On the contrary I'm firmly of the opinion that the union bureaucracies are a barrier to workers struggles and not a part of the solution to them.

This raises the question of the tension between the bureaucracy and the rank and file from being an ever present tendency into an ahistorical iron law .

The fundamental class antagonism is obvioulsy between the boss class and the working class, and the institutiona that our class has grown does have a tendency woards bureaucratisation, but sometimes the structure can act to promote class confidence, sometimes it can retard it.

Incidently, there has been some debate about this, and although she expresses it in more academic language Sheila Cohen effectively adopts a similar poistion to you in her recent book.

I think fundamentally it isn;t of huge consequence, it still leads to the conclusioon that socialists should be active trade unionsists, and the real source of our power is organised labour in the worksplace.

neprimerimye said...

It is certainly true that union bureaucracies can be in advance of the rank and file in periods characterised by a low level of struggle. On that we can agree.

But once struggle revives it is damn near an iron law that the bureaucracy as a whole, some individuals may buck the general trend, will inhibit struggle by various means.

My own view is that this is of hugh importance as it indicates that socialists will, as struggle revives, need to organise outside the union structures and sometimes against those structures if victories are to be won again.

I've not yet read Cohens book btw but look forward to doing so.

neprimerimye said...

I would like to clarify my use of the word reactionary in a post above. It was noted that cruddas can fairly be taken to subscribe to a doctrine which opposes the waging of the class struggle by both bourgeoisie and proletariat. It is the contention of scientific socialists that only the proletariat by succesfully waging a revolutionary class struggle can overcome the alienation that is at the heart of class society. Therefore any political tendency that opposes the recognition of the class struggle and argues for class peace is deemed to be reactionary.

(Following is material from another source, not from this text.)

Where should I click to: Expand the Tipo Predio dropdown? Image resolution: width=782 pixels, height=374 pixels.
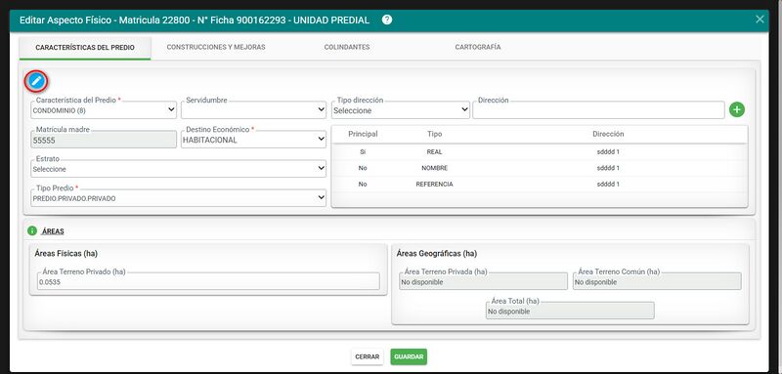179,198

It is for tha above reasons that all reformist tendencies, both within and without the ranks of the workers movement, are considered reactionary. A point that holds true of Stalinoid, Social Democratic, Populist and Christian tendencies alike.

ABC stuff, huh!

AN said...

ABC indeed, but perhaps we are better off using the whole alphabet from ABC right the way through to XYZ.

The question here is recognicsing what is the actual state of the class struggle, level of confidence and organisation, and using any means we can to improve the situation.

Given our current dire state, then the trade union organisations, within which there is a growing realisation of the need to a) encurage shopflor organisation, and b) ideologically oppose new-liberalism, needs to be supported in these two objectives.

As part of that, whatever his limitations, Jon Cruddas is an advance on the current position of new Labour of prostrating themselves utterly to the maret and the rich and powerful, and the unions should be encouraged to timidly poke their toe into the water of opposing Gordon brown.

Thus, and no farther, support I Jon Cruddas.

neprimerimye said...

And XYZ my dear Daddy said will be writ on the street barricades. And amen to that!

In the meantime I leave encouraging union bureaucrats to others prefering to point out that it is revolutionaries who must take the lead in organising in the workplaces if the bureaucrats are not to betray us at a later stage.

As for Cruddas i note that he has nothing to say as to workplace organising. Nor shall he given that his appeal is not to workers but to union bureaucrats. Hell he's not at all concerned about the anti-union laws and neo-liberalism. Its his electoral base he's worried about.

AN said...

Excpet that isn't true. Jon Cruddas has been one of the main supporters of the Trade Union Freedom Bill, aiming to roll back the Tory anti-trade unions laws.

http://www.joncruddas.org.uk/index.php?getPage=newsTemp&story=10

neprimerimye said...

One small statement. Hardly a picture of consistent support for the principle of free collective bargaining is it?

That said I accept that I was in error. I also accept that you are clearly more attuned to the Labour fakirs than I.